Exercise details
Beginning at the line containing "Andere externe Dienste [tab] (49, 2287)" in the material below and ending at the line containing "eigene@e-mail.adressen (97, 1001)", return each line exactly and add nothing.

*** Dataset content ***

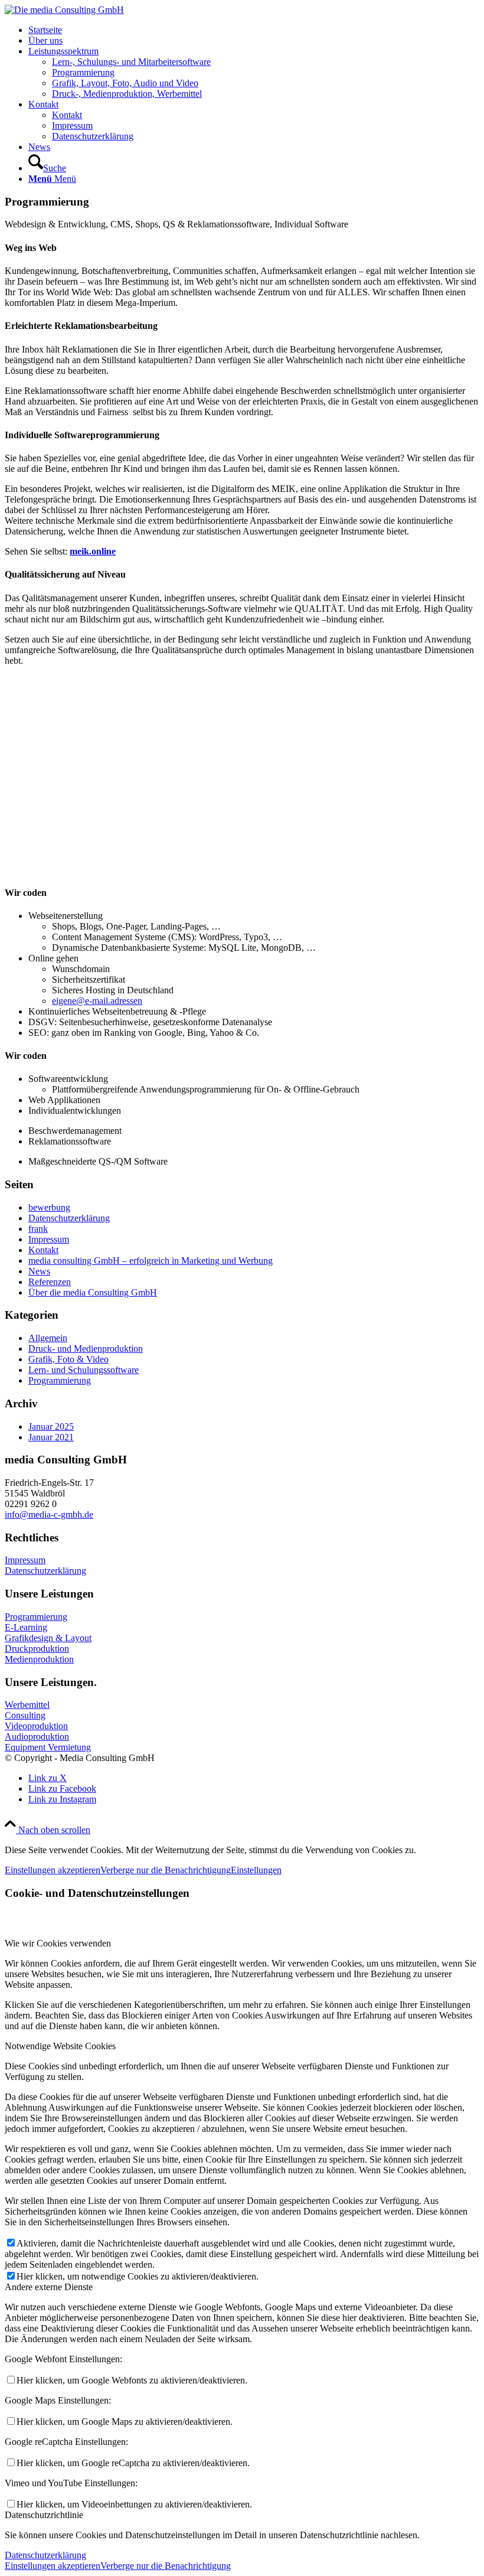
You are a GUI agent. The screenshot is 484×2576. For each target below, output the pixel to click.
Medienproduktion (39, 1659)
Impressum (48, 1239)
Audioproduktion (37, 1737)
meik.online (93, 551)
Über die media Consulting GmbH (92, 1292)
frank (38, 1229)
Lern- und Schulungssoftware (83, 1370)
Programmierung (59, 1380)
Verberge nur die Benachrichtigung (165, 1870)
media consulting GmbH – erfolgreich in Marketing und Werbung (150, 1261)
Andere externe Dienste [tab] (49, 2287)
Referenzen (49, 1282)
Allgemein (47, 1338)
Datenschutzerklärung (69, 1218)
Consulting (25, 1715)
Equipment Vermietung (48, 1747)
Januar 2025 (51, 1426)
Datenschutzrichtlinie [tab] (44, 2515)
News (39, 1271)
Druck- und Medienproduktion (85, 1349)
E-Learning (26, 1627)
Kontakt (43, 1250)
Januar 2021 (51, 1437)
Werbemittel (27, 1705)
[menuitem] (253, 30)
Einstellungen (256, 1870)
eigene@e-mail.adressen (97, 1001)
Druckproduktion (37, 1649)
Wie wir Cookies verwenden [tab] (58, 1943)
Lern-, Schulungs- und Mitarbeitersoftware (131, 62)
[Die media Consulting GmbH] (64, 10)
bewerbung (49, 1207)
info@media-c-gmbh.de (49, 1514)
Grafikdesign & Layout (48, 1638)
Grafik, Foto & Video (68, 1359)
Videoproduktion (36, 1726)
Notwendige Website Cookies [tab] (60, 2046)
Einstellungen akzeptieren (52, 1870)
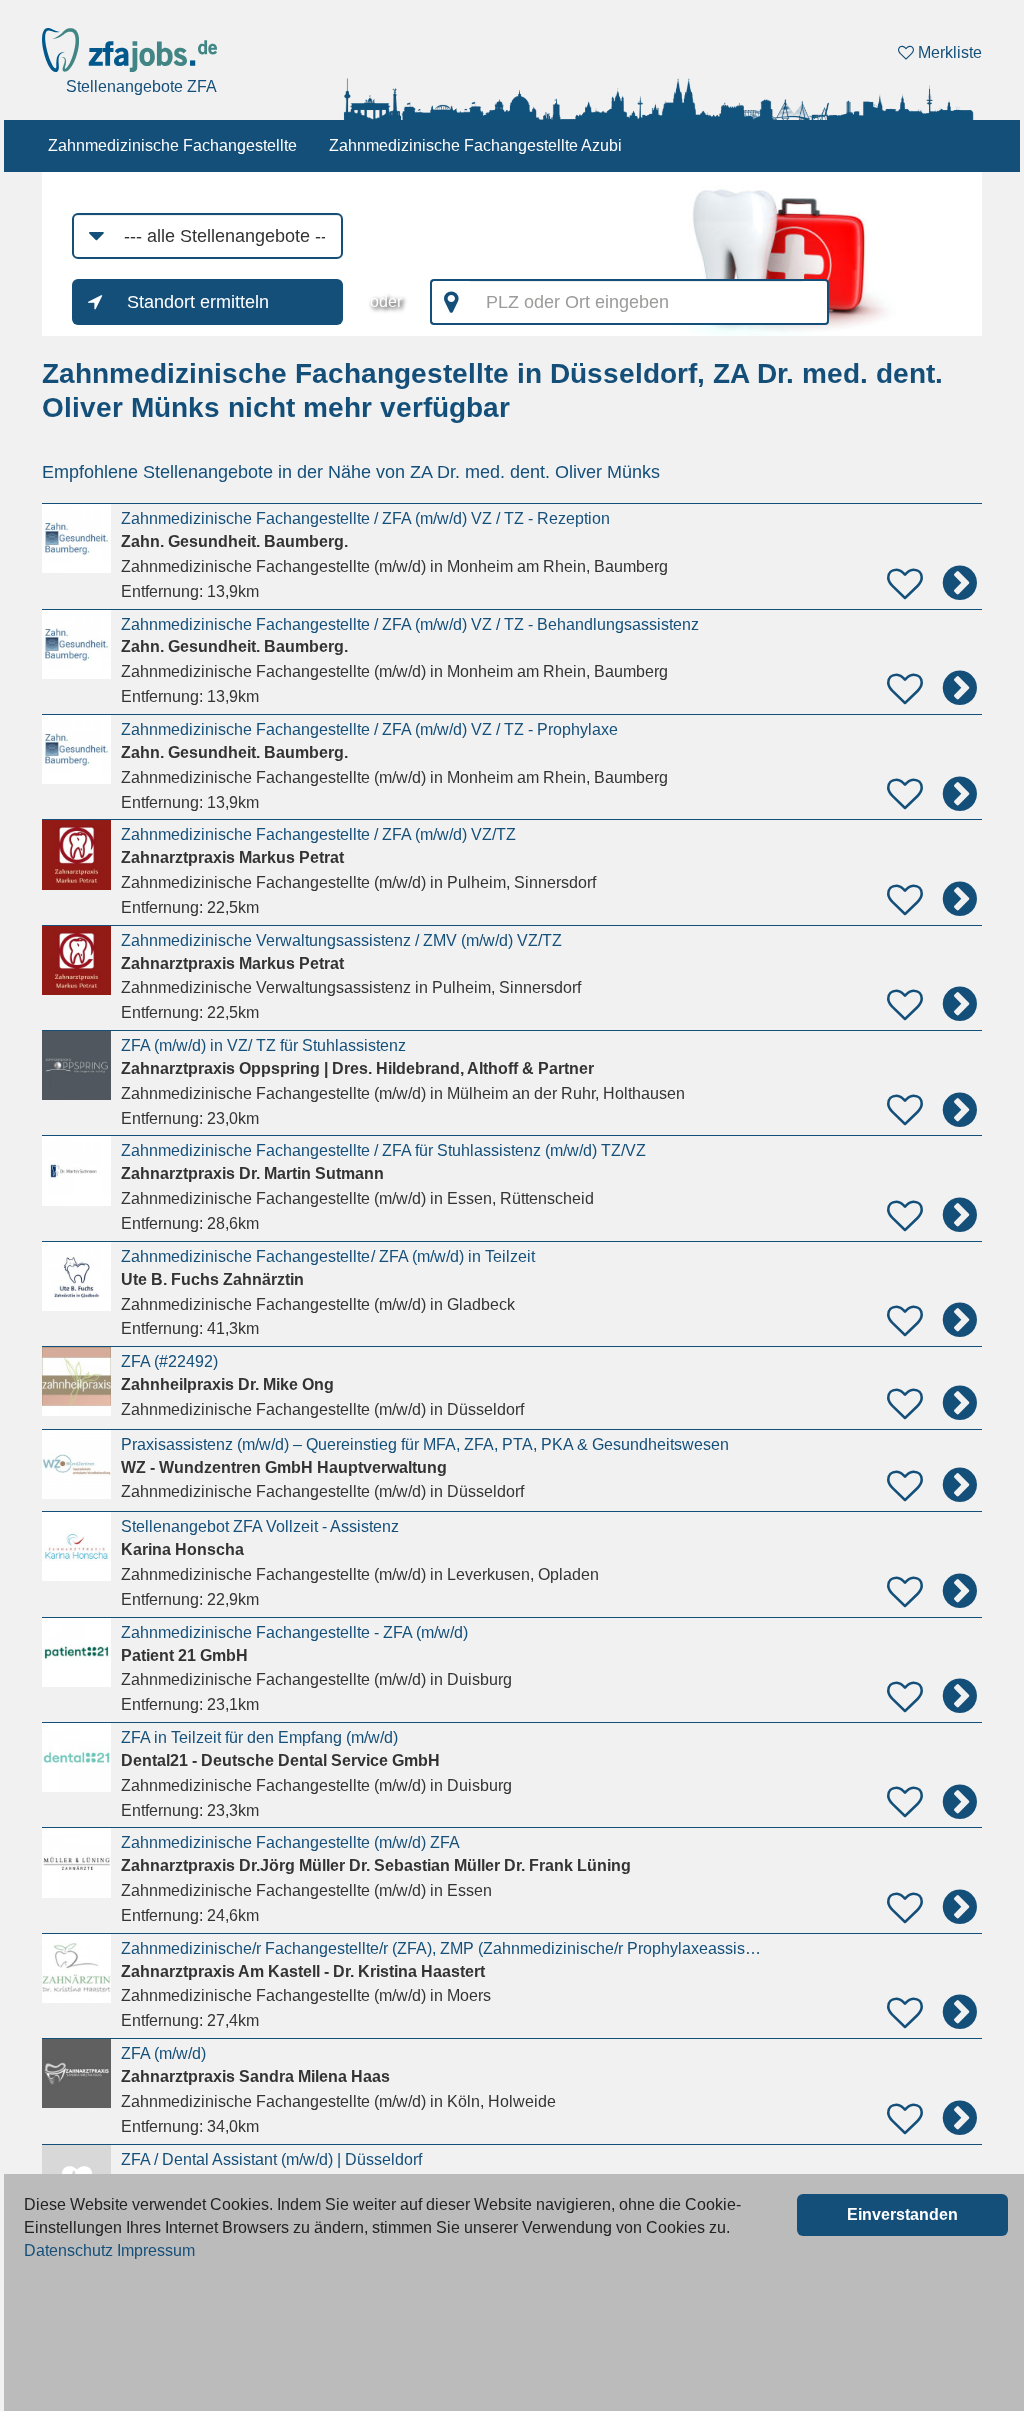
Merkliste (948, 52)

*** End of Dataset content ***

Solved problem
Andere externe Dienste [tab] (49, 2287)
Referenzen (49, 1282)
Allgemein (47, 1338)
Datenschutzerklärung (69, 1218)
Consulting (25, 1715)
Equipment Vermietung (48, 1747)
Januar 2025 (51, 1426)
Datenschutzrichtlinie [tab] (44, 2515)
News (39, 1271)
Druck- und Medienproduktion (85, 1349)
E-Learning (26, 1627)
Kontakt (43, 1250)
Januar 2021 (51, 1437)
Werbemittel (27, 1705)
[menuitem] (253, 30)
Einstellungen (256, 1870)
eigene@e-mail.adressen (97, 1001)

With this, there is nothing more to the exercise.